• **THE RECORDS**
[Start of Attachment]

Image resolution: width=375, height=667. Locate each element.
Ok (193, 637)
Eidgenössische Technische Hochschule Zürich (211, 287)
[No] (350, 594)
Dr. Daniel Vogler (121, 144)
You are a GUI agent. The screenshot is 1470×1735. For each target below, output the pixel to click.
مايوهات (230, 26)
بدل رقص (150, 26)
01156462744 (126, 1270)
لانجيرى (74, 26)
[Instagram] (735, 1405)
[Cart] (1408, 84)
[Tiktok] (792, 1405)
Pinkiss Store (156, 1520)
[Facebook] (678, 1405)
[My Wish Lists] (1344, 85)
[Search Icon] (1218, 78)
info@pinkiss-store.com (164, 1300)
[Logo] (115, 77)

[End of Attachment]
[Start of Attachment]

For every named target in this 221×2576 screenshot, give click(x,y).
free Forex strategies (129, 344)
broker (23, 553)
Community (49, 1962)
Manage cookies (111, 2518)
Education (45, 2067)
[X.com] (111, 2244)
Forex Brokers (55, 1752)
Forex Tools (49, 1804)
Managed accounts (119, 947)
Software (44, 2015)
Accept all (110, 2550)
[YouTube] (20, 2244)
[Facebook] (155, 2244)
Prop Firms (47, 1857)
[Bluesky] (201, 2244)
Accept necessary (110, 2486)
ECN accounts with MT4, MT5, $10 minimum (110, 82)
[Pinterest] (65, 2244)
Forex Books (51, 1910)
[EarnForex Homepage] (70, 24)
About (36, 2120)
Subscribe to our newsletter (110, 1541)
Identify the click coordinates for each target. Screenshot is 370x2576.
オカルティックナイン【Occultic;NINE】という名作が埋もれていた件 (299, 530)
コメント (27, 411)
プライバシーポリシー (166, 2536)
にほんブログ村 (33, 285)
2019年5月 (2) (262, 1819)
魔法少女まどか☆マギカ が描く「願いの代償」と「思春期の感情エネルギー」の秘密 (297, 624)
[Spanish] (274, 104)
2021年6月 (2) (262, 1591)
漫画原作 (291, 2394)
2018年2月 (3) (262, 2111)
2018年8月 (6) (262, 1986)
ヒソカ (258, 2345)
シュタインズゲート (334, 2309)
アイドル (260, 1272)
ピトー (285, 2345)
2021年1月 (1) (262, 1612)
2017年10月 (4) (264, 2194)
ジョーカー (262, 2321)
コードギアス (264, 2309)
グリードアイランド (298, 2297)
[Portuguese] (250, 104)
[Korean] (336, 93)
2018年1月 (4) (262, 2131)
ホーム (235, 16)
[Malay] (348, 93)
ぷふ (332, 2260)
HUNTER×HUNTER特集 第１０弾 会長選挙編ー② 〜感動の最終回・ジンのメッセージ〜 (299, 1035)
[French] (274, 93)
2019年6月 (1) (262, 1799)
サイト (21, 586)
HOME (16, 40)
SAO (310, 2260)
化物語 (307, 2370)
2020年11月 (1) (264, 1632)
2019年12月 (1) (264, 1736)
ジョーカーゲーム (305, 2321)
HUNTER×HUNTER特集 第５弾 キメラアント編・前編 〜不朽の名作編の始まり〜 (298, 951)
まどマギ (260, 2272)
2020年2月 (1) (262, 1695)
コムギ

[End of Attachment]
[Start of Attachment]

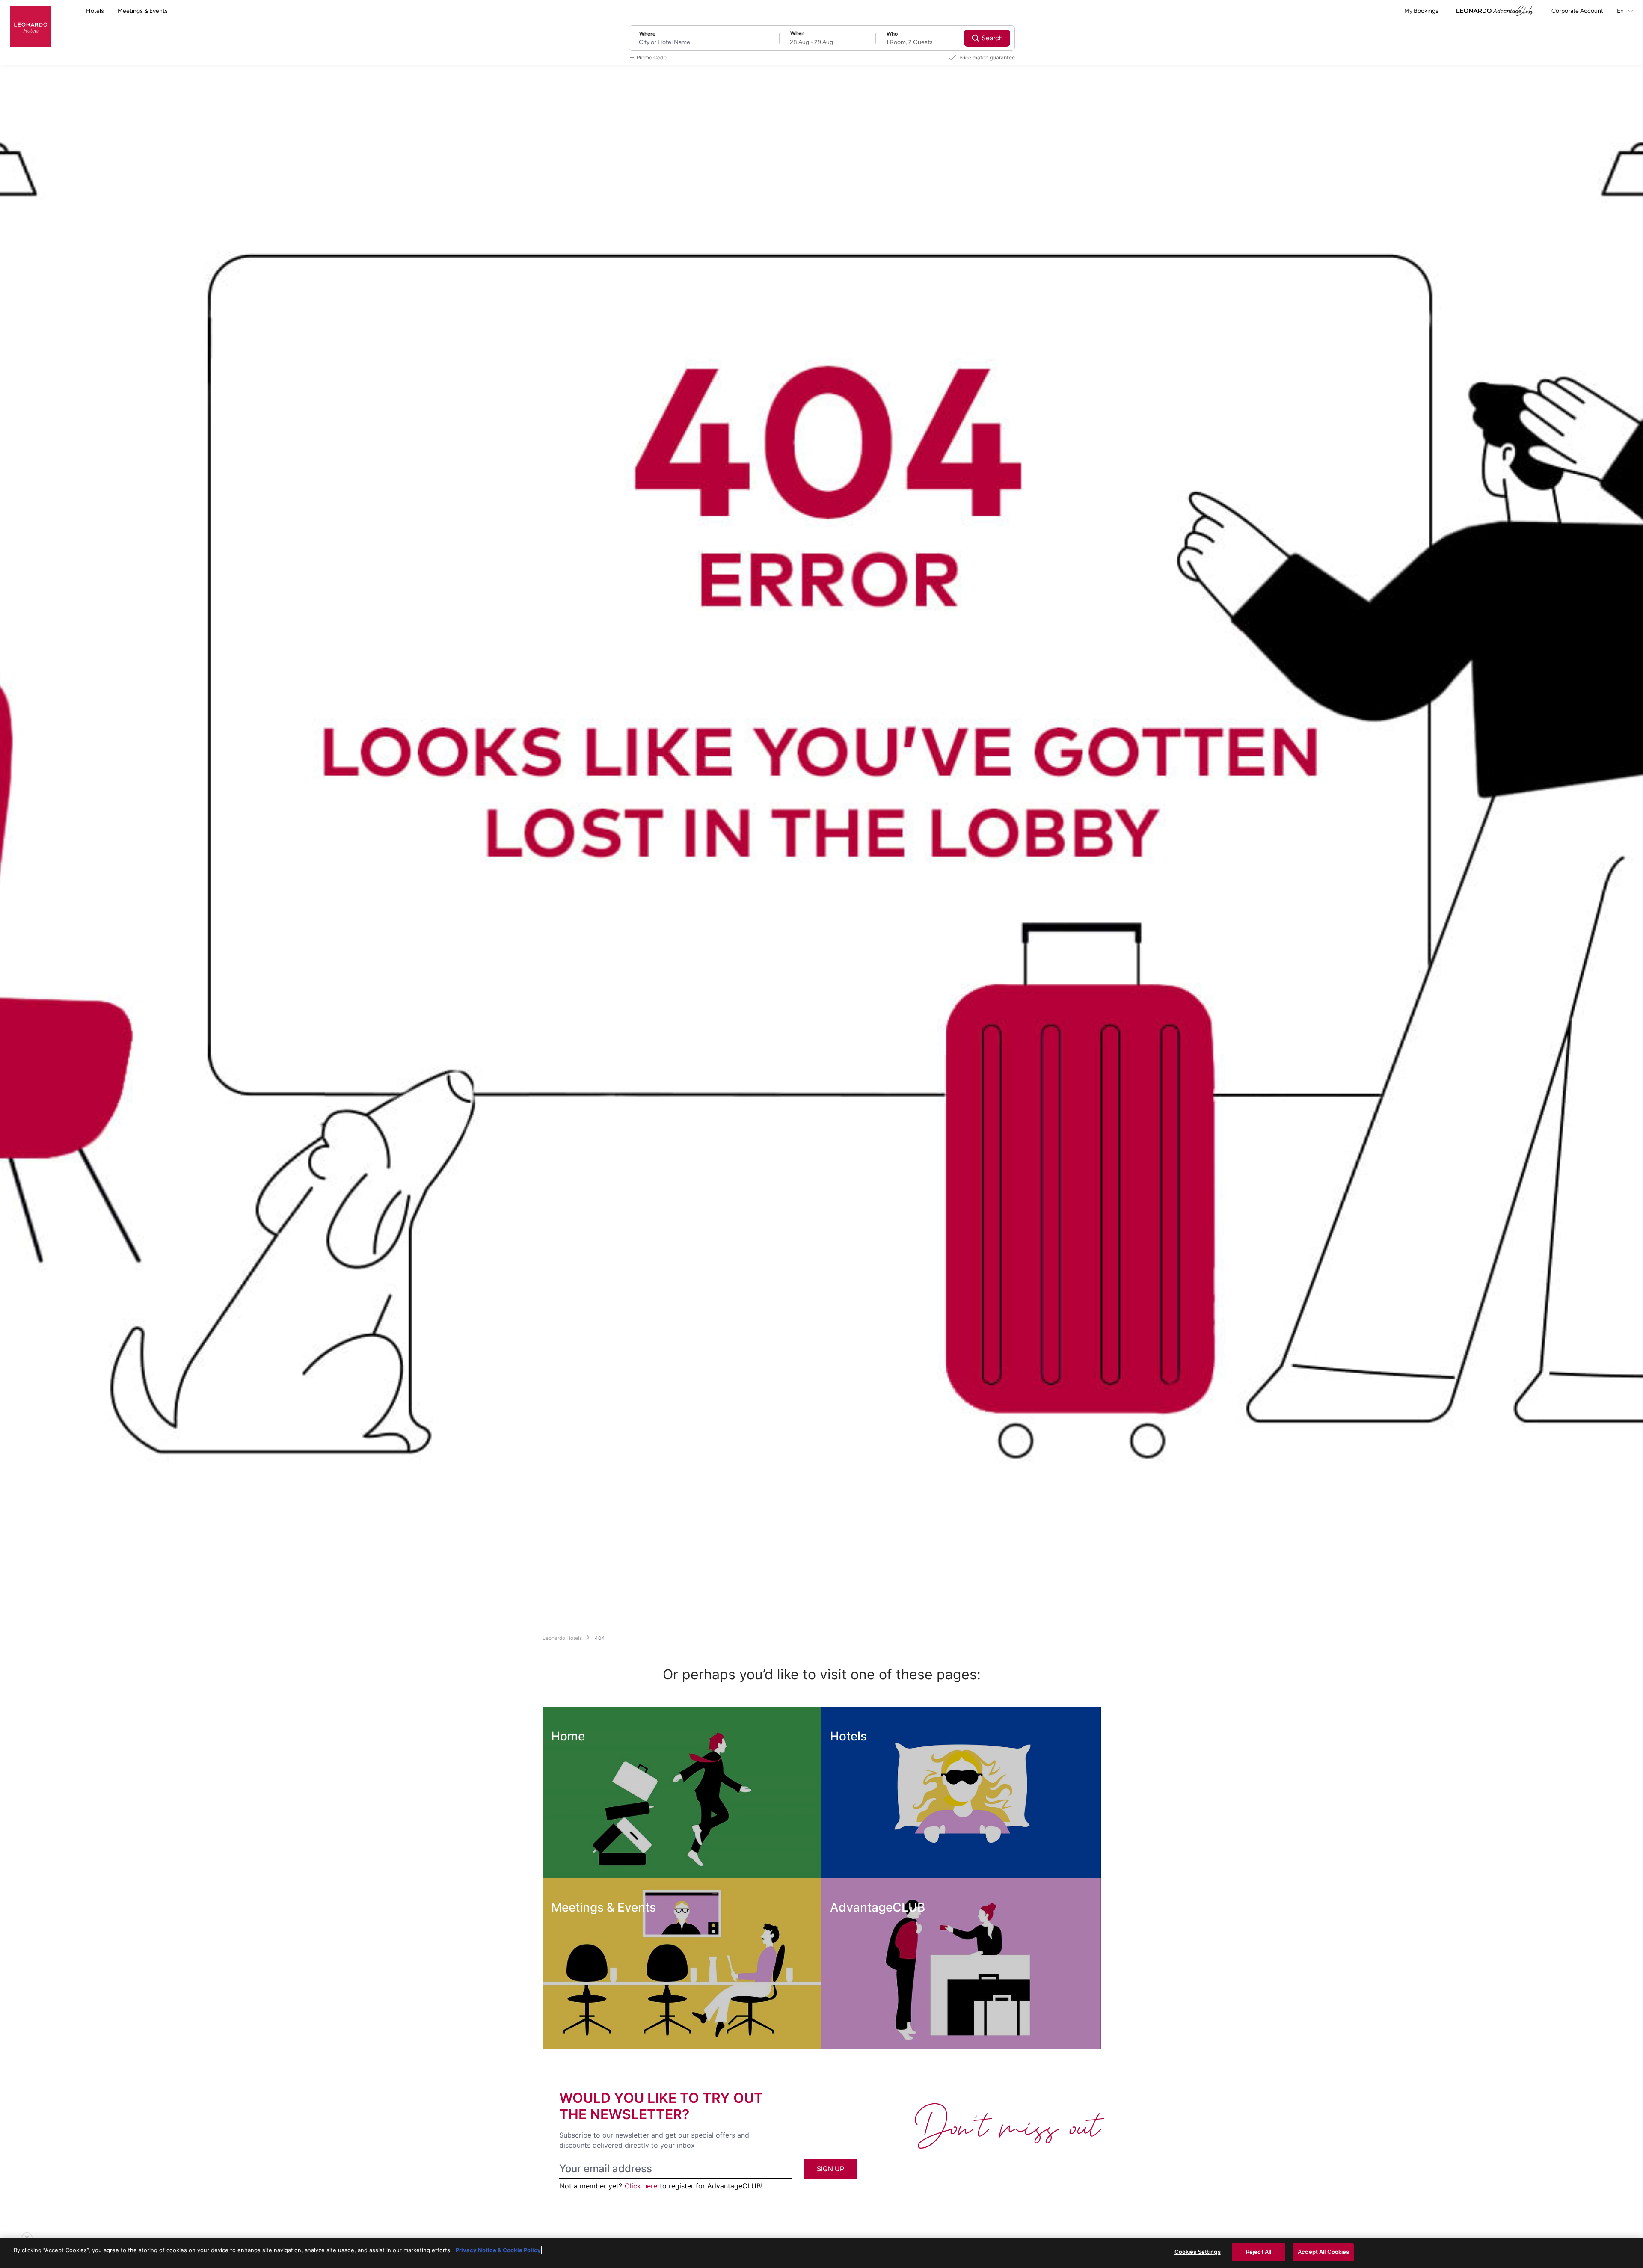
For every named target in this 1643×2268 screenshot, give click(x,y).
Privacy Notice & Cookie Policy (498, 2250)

[End of Attachment]

• **WHAT IS NEEDED**
Above this task is a listing. Restate, word for word and with nothing added, the lines from the one with "[Tiktok] (792, 1405)" through the one with "[Logo] (115, 77)".

• **RESULT**
[Tiktok] (792, 1405)
Pinkiss Store (156, 1520)
[Facebook] (678, 1405)
[My Wish Lists] (1344, 85)
[Search Icon] (1218, 78)
info@pinkiss-store.com (164, 1300)
[Logo] (115, 77)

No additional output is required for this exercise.